- Work order
Reply with each record repeated exactly.

(Saved data entries)
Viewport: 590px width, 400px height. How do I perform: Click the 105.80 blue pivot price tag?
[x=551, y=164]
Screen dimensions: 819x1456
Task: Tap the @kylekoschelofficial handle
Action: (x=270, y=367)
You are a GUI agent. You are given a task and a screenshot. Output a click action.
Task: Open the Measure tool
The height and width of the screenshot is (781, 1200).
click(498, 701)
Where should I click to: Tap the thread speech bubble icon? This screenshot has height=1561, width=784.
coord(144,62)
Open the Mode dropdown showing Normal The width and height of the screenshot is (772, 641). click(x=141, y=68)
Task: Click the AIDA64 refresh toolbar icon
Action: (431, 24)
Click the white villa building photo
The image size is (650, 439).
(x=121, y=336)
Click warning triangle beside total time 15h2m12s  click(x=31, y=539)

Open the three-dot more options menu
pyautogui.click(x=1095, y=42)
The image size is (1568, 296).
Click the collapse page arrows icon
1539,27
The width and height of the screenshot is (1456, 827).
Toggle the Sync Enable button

- Solved exercise
Viewport: 590px width, 400px height. How do I perform: Click the 105.80 blue pivot price tag?
[x=551, y=164]
Screen dimensions: 819x1456
Task: Tap the @kylekoschelofficial handle
Action: (x=270, y=367)
You are a GUI agent. You are given a task and a screenshot. Output a click action.
Task: Open the Measure tool
The height and width of the screenshot is (781, 1200).
click(498, 701)
Where should I click to: Tap the thread speech bubble icon? This screenshot has height=1561, width=784.
coord(144,62)
Open the Mode dropdown showing Normal The width and height of the screenshot is (772, 641). click(x=141, y=68)
Task: Click the AIDA64 refresh toolbar icon
Action: (431, 24)
Click the white villa building photo
The image size is (650, 439).
(x=121, y=336)
Click warning triangle beside total time 15h2m12s  click(x=31, y=539)

Open the three-dot more options menu
pyautogui.click(x=1095, y=42)
The image size is (1568, 296).
Click the collapse page arrows icon
1539,27
The width and height of the screenshot is (1456, 827).
Toggle the Sync Enable button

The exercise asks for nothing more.